The IRS purposefully destroyed 30 million taxpayer documents, according to an audit report  published Monday by the Treasury Inspector General for Tax Administration (TIGTA). Rather than work through its backlog, agency brass decided to just destroy the documents instead:

The report states:

“This audit was initiated because the IRS’s continued inability to process backlogs of paper-filed tax returns contributed to management’s decision to destroy an estimated 30 million paper-filed information return documents in March 2021.”

The destroyed documents include W-2 forms and 1099 forms among many others. Taxpayers have spent millions of hours trying to reach the agency via telephone or mail, with no luck. Some amount of this correspondence related to taxpayers trying to prove to the IRS that they did indeed send in their tax forms — the same tax forms destroyed by the agency.

IRS Commissioner Charles Rettig recently testified that 53% of IRS agents now work from home rather than coming into the office.  

Rettig also noted the IRS is only answering “19 to 20 percent” of taxpayer phone calls to the agency.

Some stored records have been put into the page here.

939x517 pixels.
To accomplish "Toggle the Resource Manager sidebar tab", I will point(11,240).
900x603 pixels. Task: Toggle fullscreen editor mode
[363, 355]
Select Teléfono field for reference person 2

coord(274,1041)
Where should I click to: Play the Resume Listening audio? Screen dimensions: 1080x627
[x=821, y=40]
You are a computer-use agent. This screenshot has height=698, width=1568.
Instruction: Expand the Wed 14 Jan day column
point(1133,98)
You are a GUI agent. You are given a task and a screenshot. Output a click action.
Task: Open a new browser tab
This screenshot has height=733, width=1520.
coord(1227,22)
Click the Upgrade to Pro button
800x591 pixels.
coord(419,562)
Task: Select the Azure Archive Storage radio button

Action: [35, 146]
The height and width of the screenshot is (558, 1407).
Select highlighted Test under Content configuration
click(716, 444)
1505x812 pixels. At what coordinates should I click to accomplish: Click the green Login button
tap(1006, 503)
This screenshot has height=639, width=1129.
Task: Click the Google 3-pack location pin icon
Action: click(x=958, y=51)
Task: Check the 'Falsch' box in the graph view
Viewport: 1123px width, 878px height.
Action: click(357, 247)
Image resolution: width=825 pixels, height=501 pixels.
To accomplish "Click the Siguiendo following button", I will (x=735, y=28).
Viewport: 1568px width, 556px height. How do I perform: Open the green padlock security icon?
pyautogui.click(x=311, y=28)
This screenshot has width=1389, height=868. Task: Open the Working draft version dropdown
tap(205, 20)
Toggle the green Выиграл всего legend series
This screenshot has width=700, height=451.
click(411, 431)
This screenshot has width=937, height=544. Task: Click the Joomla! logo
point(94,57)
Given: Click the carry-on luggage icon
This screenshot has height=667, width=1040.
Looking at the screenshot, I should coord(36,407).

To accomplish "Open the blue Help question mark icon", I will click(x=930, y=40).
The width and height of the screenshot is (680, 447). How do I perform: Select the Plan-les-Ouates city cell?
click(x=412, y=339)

IRS employees also spend hundreds of thousands of hours a year doing work for their labor union, rather than providing taxpayer service. In 2019 for example, employees spent 353,820 hours doing union work while on the job.

The IRS union PAC gives 100% of its political spending to Democrats.  

The TIGTA report documents several areas of IRS incompetence. The agency does not even keep a list of forms that cannot be e-filed:

“Of particular concern is the fact that the IRS does not have an accurate and comprehensive list of individual and business tax forms that are not able to be e-filed.”

Congressional Democrats and President Biden enacted the “American Rescue Plan” in 2021 which will impose a massive paperwork burden and require the issuance of tens of millions of additional 1099 forms, just the type of form destroyed by the IRS.

Once again, the IRS has some explaining to do.